* start Text provided *

Getting Back to Your Data: container_of

Since APIs only hand you a list_head *, you need to recover the enclosing struct car *. The list_entry macro (an alias for container_of) does this with pointer arithmetic:

struct car *my_car = list_entry(car_list_ptr, struct car, list);

Under the hood:

#define container_of(ptr, type, member) ({          \
    void *__mptr = (void *)(ptr);                   \
    (type *)((char *)__mptr - offsetof(type, member)); })

It subtracts the known offset of list within struct car from the list_head address, giving the start of the parent struct.

Defining a List

Static (compile-time):

struct car my_car = {
    .max_speed = 150,
    .price_in_dollars = 10000,
    .list = LIST_HEAD_INIT(my_car.list),
};
LIST_HEAD(my_car_list);

Dynamic (runtime — most common in the kernel):

struct car *my_car = kmalloc(sizeof(*my_car), GFP_KERNEL);
my_car->max_speed = 150;
my_car->price_in_dollars = 10000;
INIT_LIST_HEAD(&my_car->list);

Core API (all O(1))

list_add(new, head);        /* insert after head (stack-like) */
list_add_tail(new, head);   /* insert before head (queue-like) */
list_del(entry);            /* unlink — memory not freed */
list_move(list, head);      /* move to another list's head */
list_move_tail(list, head); /* move to another list's tail */
list_empty(head);           /* returns non-zero if empty */
list_splice(list, head);    /* merge two lists */

Iteration (O(n))

/* Using a raw list_head cursor */
struct list_head *p;
struct car *current_car;
list_for_each(p, &my_car_list) {
    current_car = list_entry(p, struct car, list);
    printk(KERN_INFO "Price: %u\n", current_car->price_in_dollars);
}

/* Simpler: list_for_each_entry handles the list_entry call */
list_for_each_entry(current_car, &my_car_list, list) {
    printk(KERN_INFO "Price: %u\n", current_car->price_in_dollars);
}

Safe iteration while deleting — you must use the _safe variants, which pre-fetch the next pointer before you can corrupt it:

struct car *current_car, *next;
list_for_each_entry_safe(current_car, next, &my_car_list, list) {
    list_del(&current_car->list);
    kfree(current_car);
}

Without _safe, deleting a node invalidates the iterator and causes a use-after-free bug.

Where Linked Lists Appear in the Kernel


2. The Linux Hash Table

Structure

The kernel provides a fixed-size open chaining (separate chaining) hash table. Key characteristics:

/* include/linux/hashtable.h, types.h */
struct hlist_head {
    struct hlist_node *first;
};

struct hlist_node {
    struct hlist_node *next;
    struct hlist_node **pprev;  /* points to &prev->next */
};

The pprev double-pointer trick lets you delete a node in O(1) without knowing the head, even though the list is singly linked — you modify *pprev directly.

Like list_head, hlist_node is embedded inside your data struct, and container_of recovers the parent.

* end Text provided *

§ Written tasks:
(a) Answer these questions from the excerpt on Linux kernel linked lists and hash tables:
(i) According to its comment, what does list_del leave undone when it unlinks an entry?
(ii) Which field of struct hlist_node points to &prev->next?
(iii) What kind of hash table does the kernel provide?
(b) Carry on the excerpt on Linux kernel linked lists and hash tables, starting after its final sentence.
The items after this point have no role in the work here.

* start Data section *

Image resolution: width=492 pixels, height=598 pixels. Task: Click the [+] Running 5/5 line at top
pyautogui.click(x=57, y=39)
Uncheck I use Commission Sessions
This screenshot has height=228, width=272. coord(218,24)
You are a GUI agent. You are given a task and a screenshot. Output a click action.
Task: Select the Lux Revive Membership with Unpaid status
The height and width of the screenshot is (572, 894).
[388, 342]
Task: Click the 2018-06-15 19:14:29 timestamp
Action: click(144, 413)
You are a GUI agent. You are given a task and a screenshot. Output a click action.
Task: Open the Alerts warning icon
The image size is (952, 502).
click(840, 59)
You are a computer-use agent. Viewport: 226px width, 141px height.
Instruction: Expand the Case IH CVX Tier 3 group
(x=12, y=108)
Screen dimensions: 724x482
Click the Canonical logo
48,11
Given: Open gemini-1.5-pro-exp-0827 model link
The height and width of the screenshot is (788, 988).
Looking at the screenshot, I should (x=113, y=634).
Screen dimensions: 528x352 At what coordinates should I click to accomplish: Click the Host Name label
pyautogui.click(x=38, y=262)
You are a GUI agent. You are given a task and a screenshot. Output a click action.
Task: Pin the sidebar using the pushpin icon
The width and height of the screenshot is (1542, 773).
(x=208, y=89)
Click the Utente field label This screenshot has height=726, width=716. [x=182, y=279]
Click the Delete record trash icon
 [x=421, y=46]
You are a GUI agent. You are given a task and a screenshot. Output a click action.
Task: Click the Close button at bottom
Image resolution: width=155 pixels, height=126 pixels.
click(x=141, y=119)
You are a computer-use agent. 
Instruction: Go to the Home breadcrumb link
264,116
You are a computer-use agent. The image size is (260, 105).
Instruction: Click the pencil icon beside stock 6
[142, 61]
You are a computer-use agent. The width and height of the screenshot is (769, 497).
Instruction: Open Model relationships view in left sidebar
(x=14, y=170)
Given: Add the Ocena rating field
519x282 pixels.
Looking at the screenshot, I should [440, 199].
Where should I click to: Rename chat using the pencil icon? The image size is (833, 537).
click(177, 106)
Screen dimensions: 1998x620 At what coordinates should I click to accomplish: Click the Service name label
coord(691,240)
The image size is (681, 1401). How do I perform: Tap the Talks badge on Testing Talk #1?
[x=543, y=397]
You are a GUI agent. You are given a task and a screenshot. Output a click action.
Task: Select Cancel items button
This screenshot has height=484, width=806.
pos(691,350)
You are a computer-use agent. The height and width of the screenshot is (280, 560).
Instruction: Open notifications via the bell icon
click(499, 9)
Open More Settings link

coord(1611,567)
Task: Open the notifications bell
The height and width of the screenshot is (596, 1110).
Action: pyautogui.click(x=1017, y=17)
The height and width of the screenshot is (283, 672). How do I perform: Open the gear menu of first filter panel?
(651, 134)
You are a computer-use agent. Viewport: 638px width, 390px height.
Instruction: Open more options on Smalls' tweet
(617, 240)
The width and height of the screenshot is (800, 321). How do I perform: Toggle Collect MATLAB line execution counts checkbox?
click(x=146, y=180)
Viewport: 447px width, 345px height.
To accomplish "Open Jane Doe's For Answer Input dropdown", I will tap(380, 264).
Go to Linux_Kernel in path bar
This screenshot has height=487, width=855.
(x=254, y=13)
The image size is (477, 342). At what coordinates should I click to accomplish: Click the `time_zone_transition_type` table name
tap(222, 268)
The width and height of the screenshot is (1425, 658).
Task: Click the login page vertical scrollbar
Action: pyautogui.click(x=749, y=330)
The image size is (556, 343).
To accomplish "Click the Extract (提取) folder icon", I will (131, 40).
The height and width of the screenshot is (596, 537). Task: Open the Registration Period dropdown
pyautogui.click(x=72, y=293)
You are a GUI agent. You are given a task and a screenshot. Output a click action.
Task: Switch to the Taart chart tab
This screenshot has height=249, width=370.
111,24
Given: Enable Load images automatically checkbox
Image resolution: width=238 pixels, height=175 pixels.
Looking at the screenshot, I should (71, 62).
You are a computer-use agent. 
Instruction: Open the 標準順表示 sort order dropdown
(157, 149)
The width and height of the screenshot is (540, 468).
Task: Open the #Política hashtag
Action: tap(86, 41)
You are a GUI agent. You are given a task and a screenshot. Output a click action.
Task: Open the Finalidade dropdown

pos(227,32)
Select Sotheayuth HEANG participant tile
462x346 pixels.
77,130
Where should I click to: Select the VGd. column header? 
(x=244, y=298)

* end Data section *

§ Results:
(a)
(i) It does not free the entry's memory.
(ii) pprev.
(iii) A fixed-size open chaining (separate chaining) hash table.

(b)
API

/* Define and initialize a table with 2^bits buckets */
DEFINE_HASHTABLE(my_table, 8);   /* 256 buckets */
hash_init(my_table);

/* Add an object (hash key determines bucket) */
hash_add(my_table, &obj->node, key);

/* Iterate every entry across all buckets */
hash_for_each(my_table, bkt, obj, node);

/* Iterate entries that hash to the same bucket as key */
hash_for_each_possible(my_table, obj, node, key);

/* Remove an entry */
hash_del(&obj->node);

Hash tables are used heavily in networking (connection tracking), device drivers, and filesystems.


3. The Red-Black Tree (rbtree)

Background

A red-black tree is a self-balancing binary search tree. Each node is colored red or black, and the tree enforces invariants that keep all paths from root to leaf within a factor of two of each other. This guarantees O(log N) search, insert, and delete.

Key properties maintained after every modification:

Linux rbtree

/* include/linux/rbtree.h */
struct rb_node {
    unsigned long __rb_parent_color;  /* parent ptr + color packed together */
    struct rb_node *rb_right;
    struct rb_node *rb_left;
};

struct rb_root {
    struct rb_node *rb_node;
};

#define RB_ROOT (struct rb_root) { NULL, }

Color and parent pointer are packed into a single unsigned long using the two low-order bits (always zero in aligned pointers) — a classic kernel space-saving trick.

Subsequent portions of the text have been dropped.